What you need to do: Revise the listing lines running from the one containing "Task: Open legend" through the one containing "Action: click(x=436, y=339)", inclusive. Replace "chart" with "graph" and leave everything else as it is.

Source data:
────────

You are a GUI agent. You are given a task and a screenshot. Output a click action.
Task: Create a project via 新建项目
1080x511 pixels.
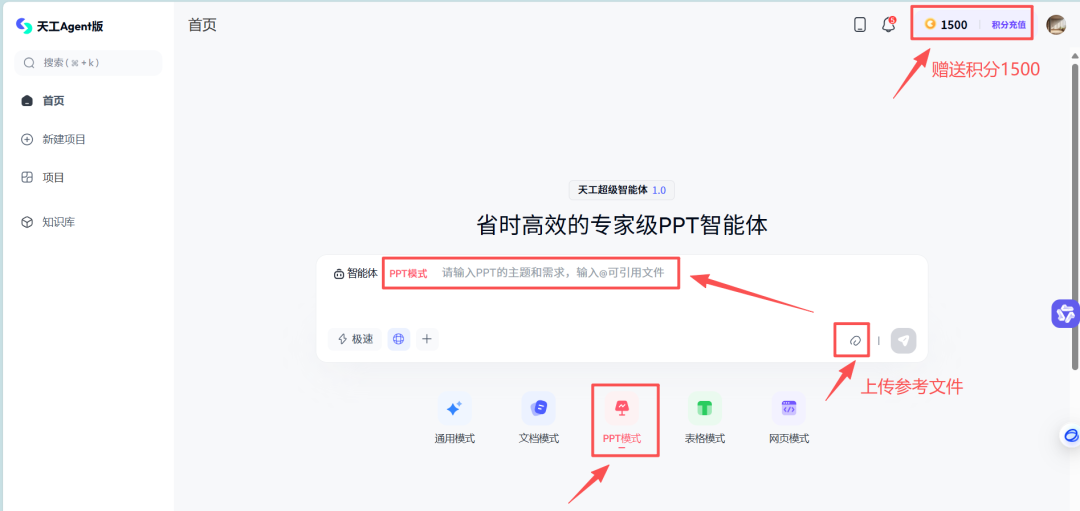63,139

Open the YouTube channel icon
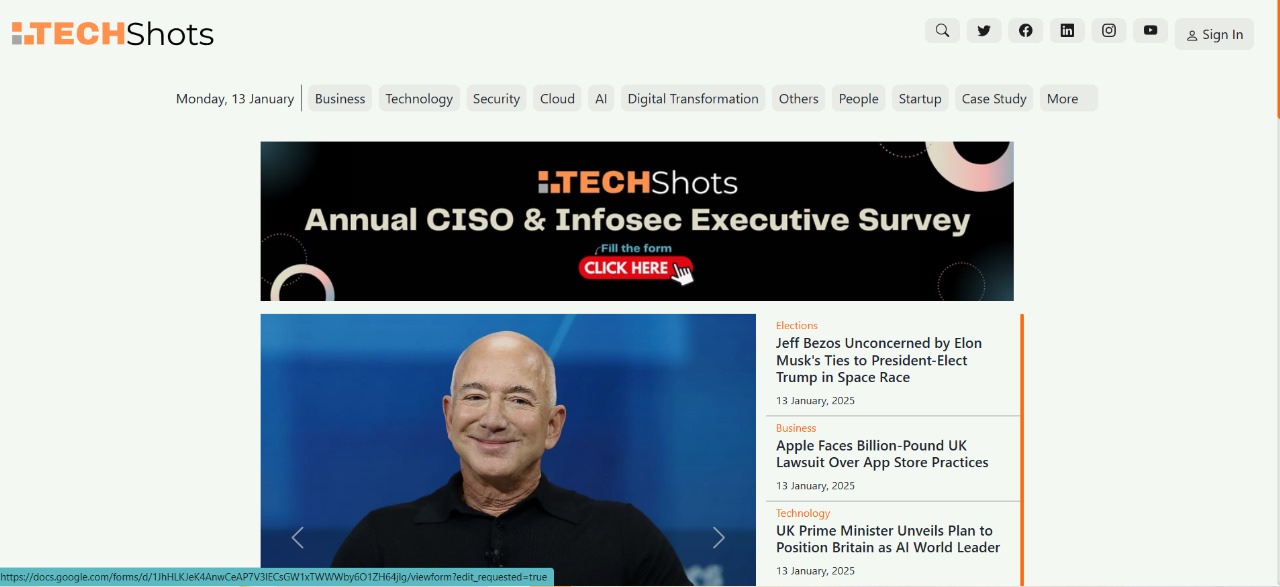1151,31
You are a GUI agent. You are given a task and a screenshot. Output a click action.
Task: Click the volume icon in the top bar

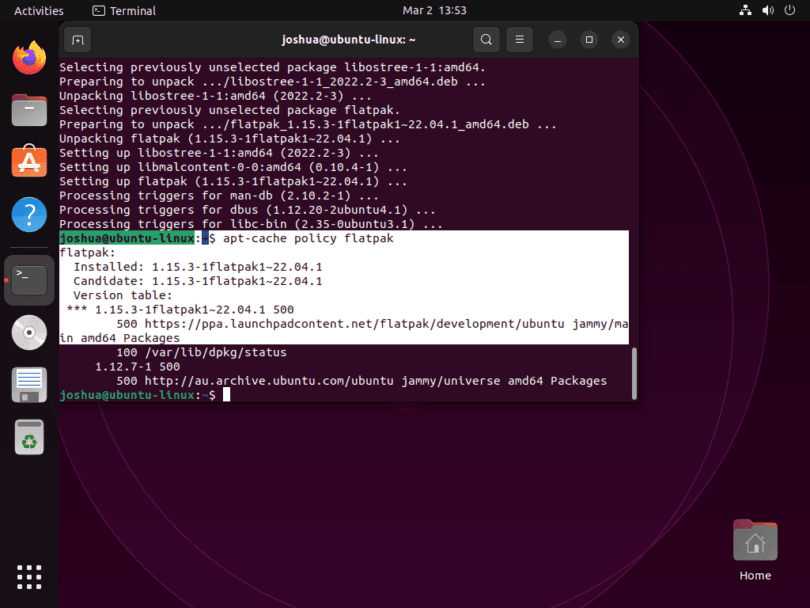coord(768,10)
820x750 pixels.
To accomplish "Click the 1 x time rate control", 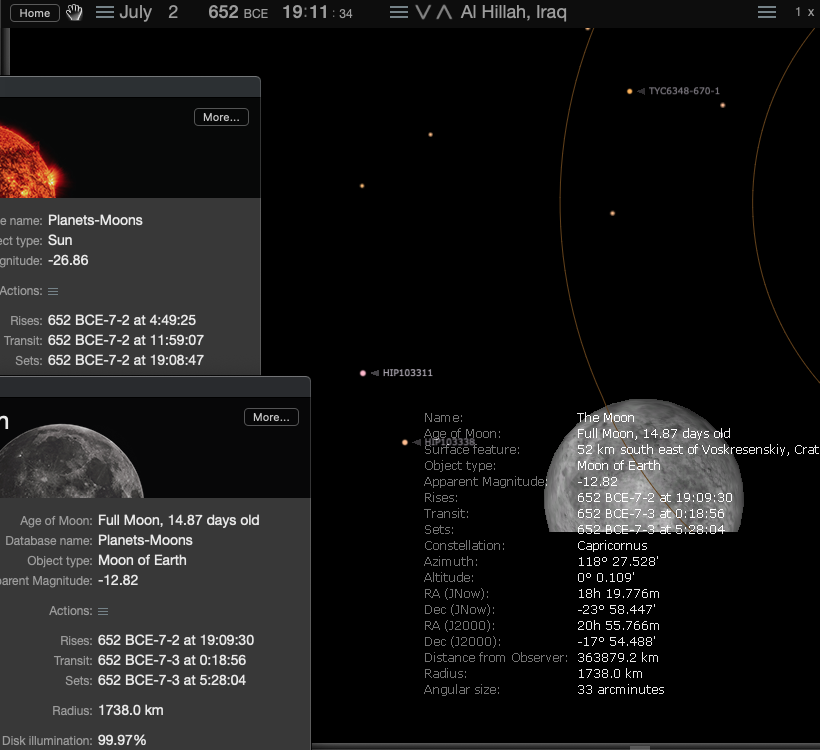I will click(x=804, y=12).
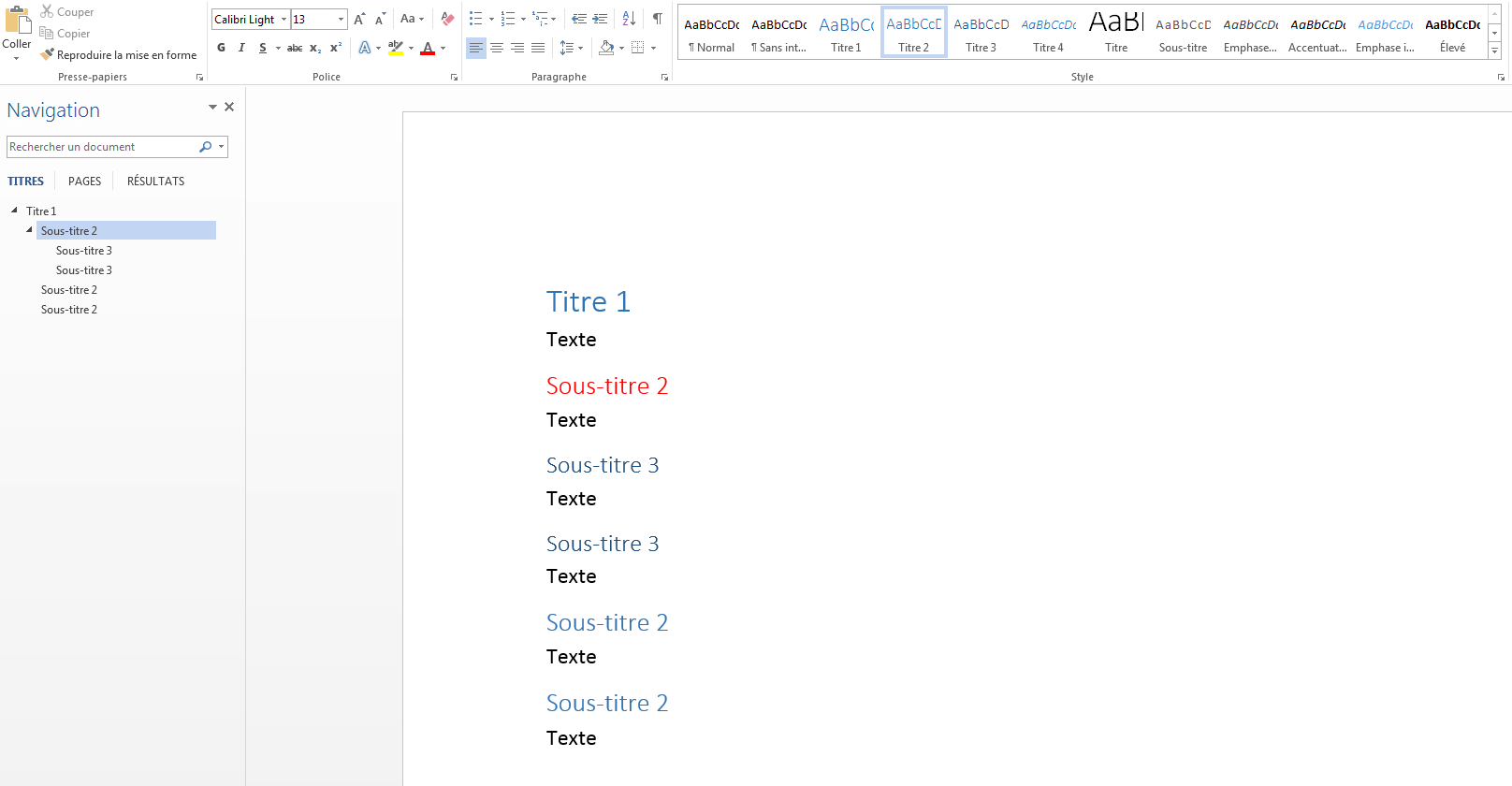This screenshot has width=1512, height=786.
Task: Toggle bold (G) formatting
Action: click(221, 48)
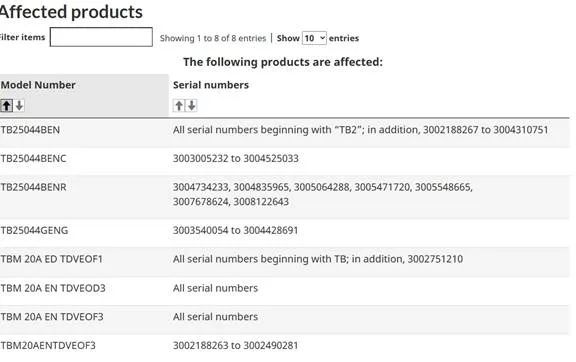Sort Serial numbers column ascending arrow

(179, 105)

────────

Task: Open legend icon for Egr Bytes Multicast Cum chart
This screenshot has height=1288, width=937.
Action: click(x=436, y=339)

────────

Final answer:
Task: Open legend icon for Egr Bytes Multicast Cum graph
This screenshot has height=1288, width=937.
Action: click(x=436, y=339)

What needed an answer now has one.